- Supplied text -
+ + + + +
Unfortunately, right now, there is no better alternative than to pump the body full of liquid drugs that kill most of what they encounter, not just the cancer. It’s a little like destroying a full city block to remove one dilapidated building.
Tyler’s hair is gone and he’s dropped from 195 pounds to about 160. He tried to sneak in some workouts for a time, but his energy was zapped.
The cancer has thus far cooperated. An appointment this past week brought “the best possible news,” his father happily reported.
Unfortunately, 32 more weeks of treatment lay ahead. “It could be worse,” Tyler said. “I actually feel a lot better than I did when I had cancer and didn’t know it.”
The schedule is mind-numbing. There are the trips to Denver, sometimes four or five a week, plus the blood tests at the academy before each round of treatment.
Radiation is about to be added to the rotation.
“I can tell you the real hero in this is his mother,” Jeff Ritchie said of his wife, Susan. “What she has to do — wants to do — every day is just crazy.”
Plenty of the normal activities of a high school junior have been placed on hold. Tyler had to cancel his driver’s license test because of a conflict with his treatment and even scheduling college placement exams has been a challenge.
“Hospitals can’t move around chemo very much,” Tyler said. “But sometimes they can make an exception and move it around a little bit.”
A straight-A student, Tyler had to do some make-up work after last semester because the surgeries took away weeks of school at a time, but he expects to keep up this year because he doesn’t foresee any long absences. The class schedule is full, complete with honors and advance placement courses.
Academy School District 20 has provided a tutor to help fill in some of the gaps from the missed class time, and Tyler’s motivation is as strong while studying as it was on the field.
After all, he’s added a career in medicine as a possible target. And he wants to keep his grades up to ensure he can return to the football team next year and graduate with the class he joined before seventh grade — marking his longest stay at a school.
His father worries that Tyler won’t be able to keep up with everything, that he’s taken on more than he can handle. Then again, he’s learned Tyler is not a person you ought to doubt.
+ + + + +
Stored data entries

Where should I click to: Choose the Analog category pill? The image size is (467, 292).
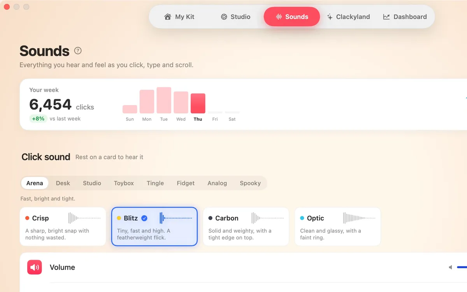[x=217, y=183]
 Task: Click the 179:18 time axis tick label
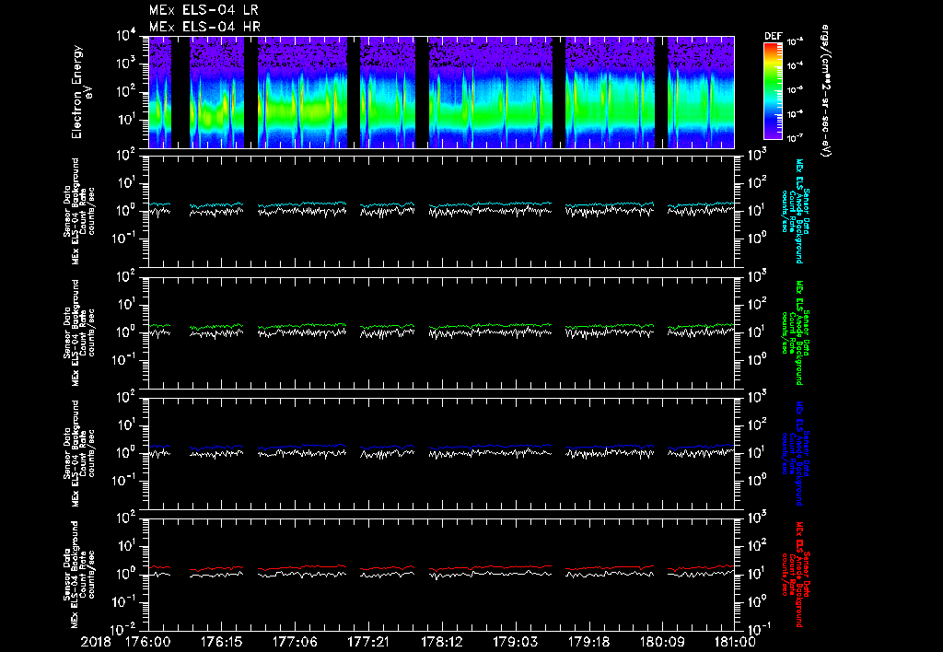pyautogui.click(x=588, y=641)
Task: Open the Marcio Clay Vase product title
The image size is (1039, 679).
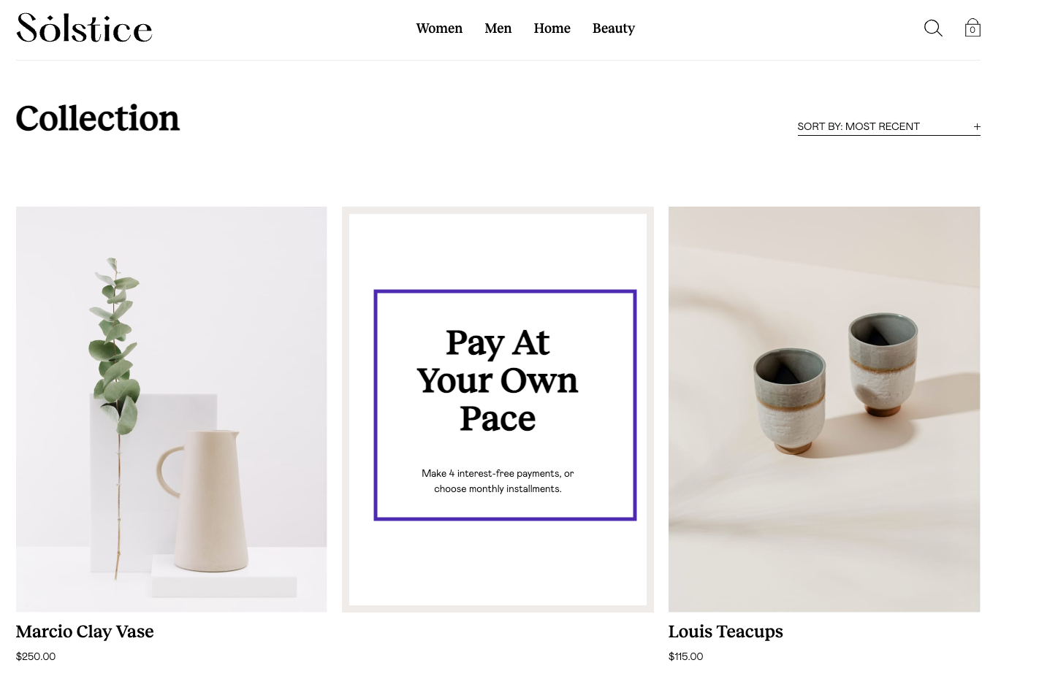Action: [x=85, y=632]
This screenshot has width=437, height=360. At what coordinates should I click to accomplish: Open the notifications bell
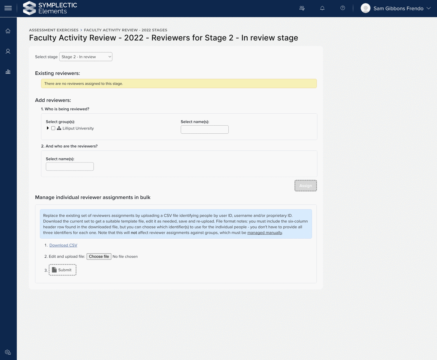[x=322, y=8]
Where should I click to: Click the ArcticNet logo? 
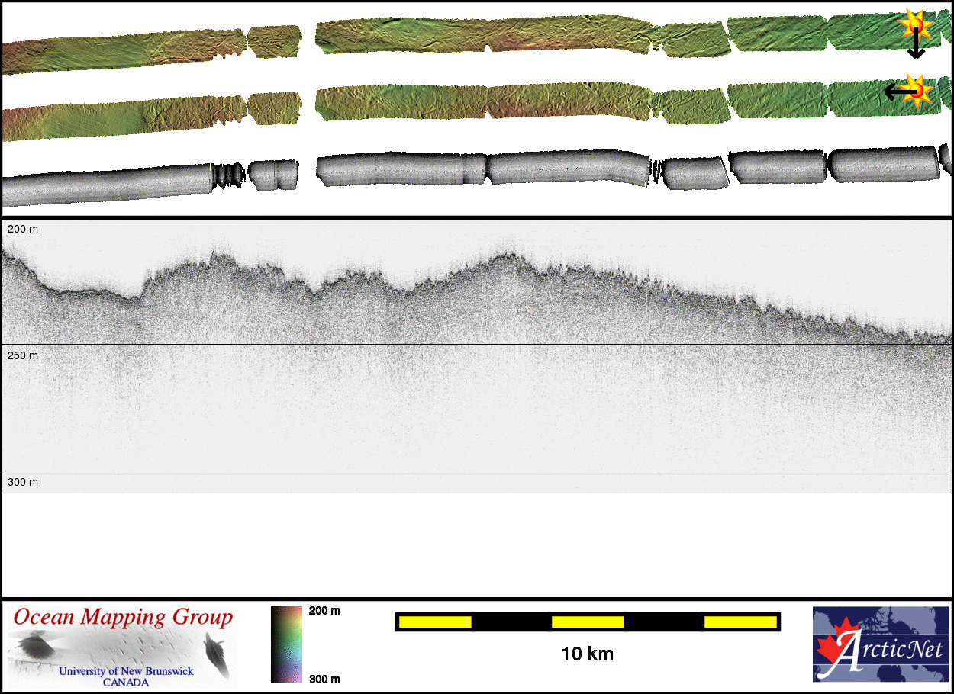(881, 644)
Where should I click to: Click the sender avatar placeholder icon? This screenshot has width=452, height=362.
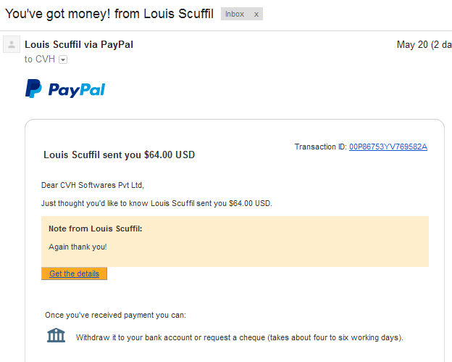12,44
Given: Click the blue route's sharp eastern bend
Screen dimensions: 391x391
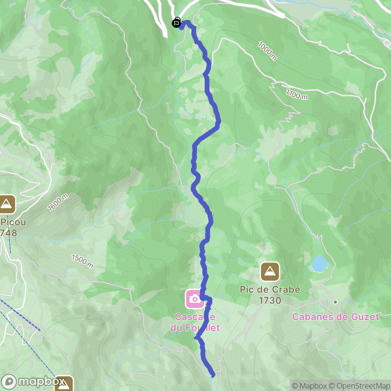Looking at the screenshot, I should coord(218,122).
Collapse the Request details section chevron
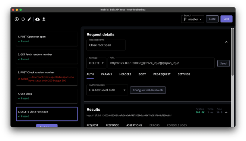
+ + + + +
- What you need to do -
Continue the article about Tyler's cancer treatment from where it stops.

- Expected output -
“I thought I knew what being a man was; but, guess what, my 16-year-old just taught me what being a man really is,” Jeff Ritchie said. “He has so much courage and so much fight in him. “He’s doing a good job of hiding it if he’s having any negative thoughts at all.”
Victory the only option
The initials on the helmet were the football team’s way of honoring Tyler. But the motivation those initials provide is Tyler’s way of helping them right back.
“That was one reason we wanted to put it on our helmets is just to remind us that, when we want to quit and stuff, Tyler Ritchie would give anything to be out there with us,” Hill said.
The inspiration carries to the coaching staff.
“For us as adults, it really puts things into perspective,” Cohen said. “You feel like you have a tough situation, or you had a bad day, or you screwed up a play call or something else that in the grand scheme of life isn’t really that important, even though to you it is. Then you see a kid like that. It’s just a real inspiration.”
Athletic teams are notorious for their reliance on clichés and metaphors.
And sometimes, they’re right on the mark.
For Tyler Ritchie, the desire to rejoin that family on the field has made him the model cancer patient. He is treating cancer like it’s the hated rival, where victory is the only option.
And he’s doing it as part of a team..
“We always say football is your family,” Tyler said. “That’s true. These guys have supported me a lot. I know they’ve got my back. We all look out for each other. I know the team is always there for me. It’s great to have a whole team of people looking out for you.
“It gives me a reason to keep going.”
That’s what the “TR” stands for. It’s certainly a story worth telling.